Preliminary analyses demonstrated that the Tip Sheet Only and the Tip Sheet and Educator Materials groups did not differ in level or degree of change on any of the measures and were therefore combined to form one group. After the intervention, parents in the intervention groups showed greater improvement in nutrition attitudes regarding Limit Setting, Introducing New Foods, and Having Family Meals than did the no-treatment control group. The intervention group increased their Consistency in Parenting as well as improved in Following through with Discipline compared to the comparison group. There was no difference in level or degree of change on any of the measures from pre- to post-test in the two intervention groups.

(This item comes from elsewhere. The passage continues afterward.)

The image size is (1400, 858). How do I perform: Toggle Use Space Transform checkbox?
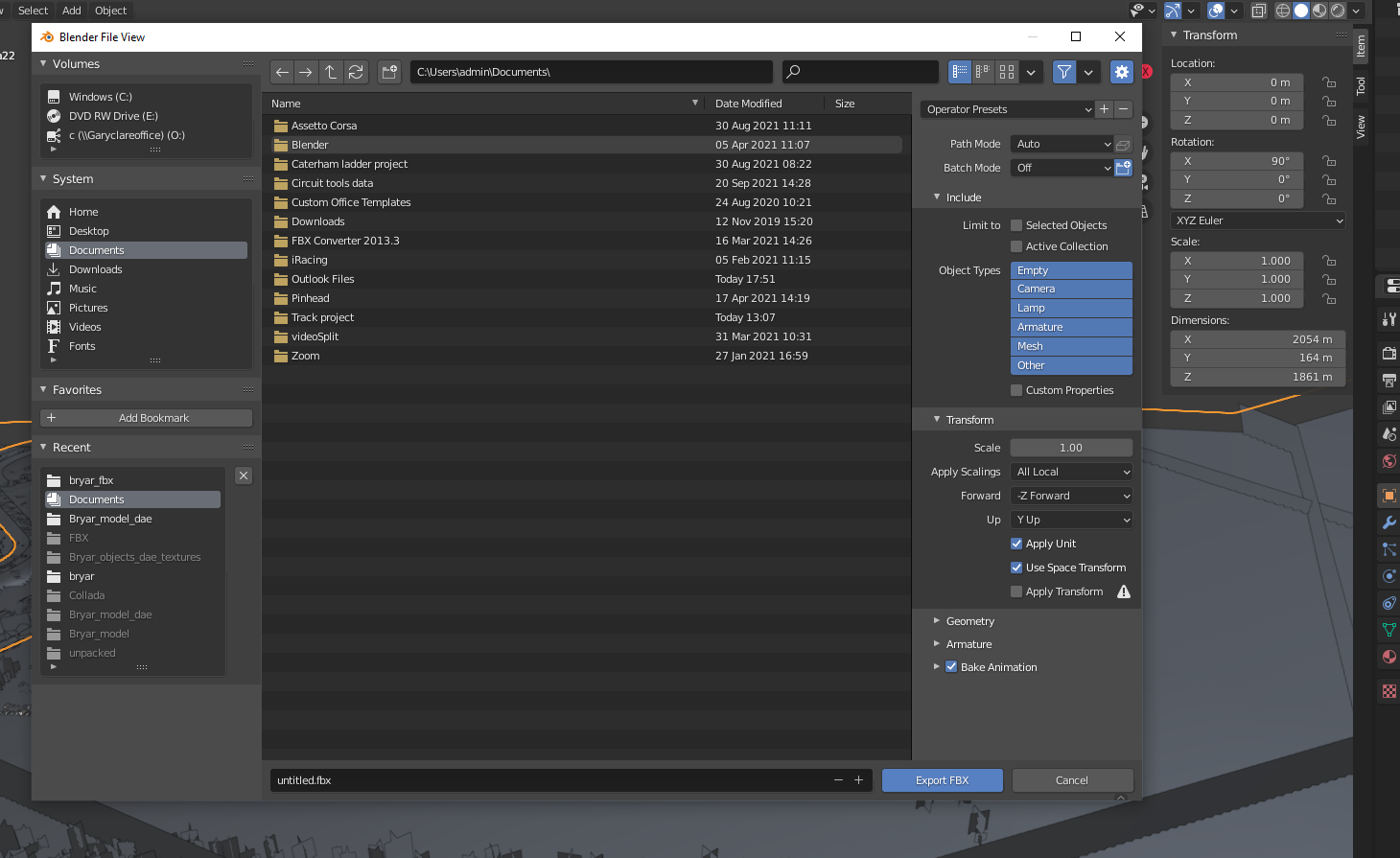[1016, 568]
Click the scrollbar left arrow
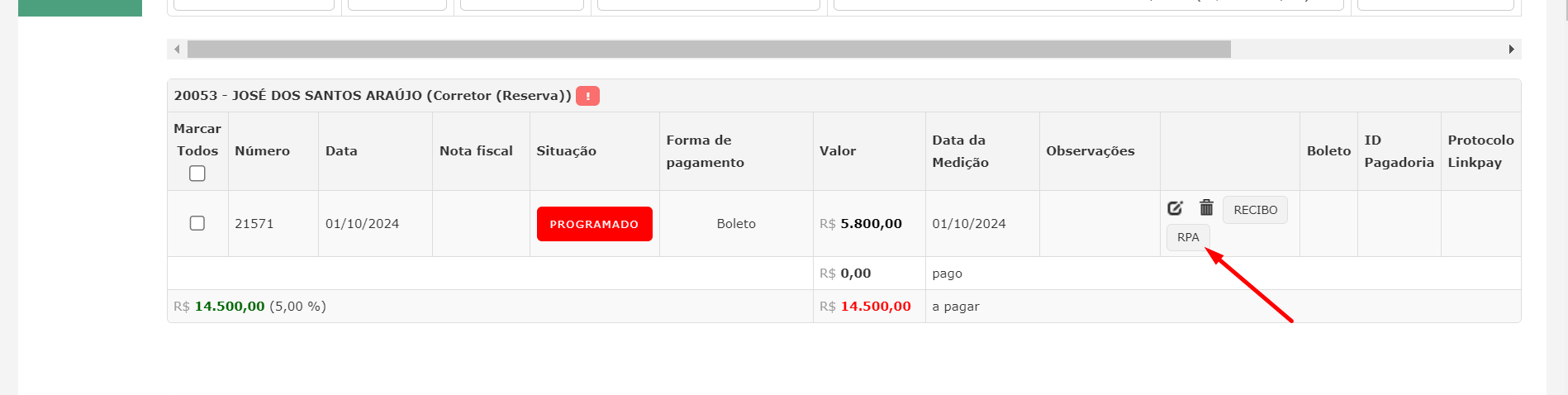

One month later via follow-up phone calls, 82% of parents reported eating together more often as a family after receiving Healthy, Happy Families materials, and 88% reported using their tip sheets at home. All the parents in the intervention groups reported that Healthy, Happy Families would be useful to other parents.

Discussion

Although Healthy, Happy Families has been empirically studied only once with 236 mothers, the curriculum shows strengths. The curriculum is research based and used valid measures to assess the amount of participant change. A pilot study showed improvement in the goal of increasing the overall health of children through parent support as seen in attitudinal changes about limit setting and bringing new foods to the family. The program also showed improvement in better understanding the effects of parent education in a nutrition program through participants' reporting increased consistency in parenting, as well as improved follow through with discipline. Further research is needed to test its effectiveness with experimental and wait-list control groups, more diverse participants, and larger samples of mothers and fathers.

References

Birkett, D., Johnson, D., Thompson, J., & Oberg, D. (2004). Reaching low-income families: Focus group results provide direction for a behavioral approach to WIC services. Journal of the American Dietetic Association, 104(8), 1277-1280.

Nicklas, T., Baranowski, T., Baranowski, J., Cullen, K., Rittenberry, L., & Olvera, N. (2001). Family and child-care provider influences on preschool children's fruit, juice, and vegetable consumption. Nutrition Reviews, 59(7), 224.

Ontai, L., Williams, S., Lamp, C., & Smith, D. (2007). An integrative approach to addressing childhood overweight: Inclusion of parenting information in nutrition education programs. Journal of Extension [On-line], 45(3) Article 3FEA2. Available at http://www.joe.org/joe/2007june/a2.php

Rhee, K. (2008). Childhood overweight and the relationship between parent behaviors, parenting style, and family functioning. Annals of the American Academy of Political and Social Science, 615, 12-37.

Rhee, K., Lumeng, J., Appugliese, D., Kaciroti, N., & Bradley, R. (2006). Parenting styles and overweight status in first grade. Pediatrics, 117(6), 2047-2054.

Rogers, C. (1965). Client-centered therapy: Its current practice, implications and theory. Boston, MA: Houghton Mifflin.

Slater, M.A., & Power, T.G. (1987). Multidimensional assessment of parenting in single-parent families. In J. P. Vincent (Ed.), Advances in family interaction, assessment, and theory, Vol. 4 (pp. 197-228). Greenwich, CT: JAI.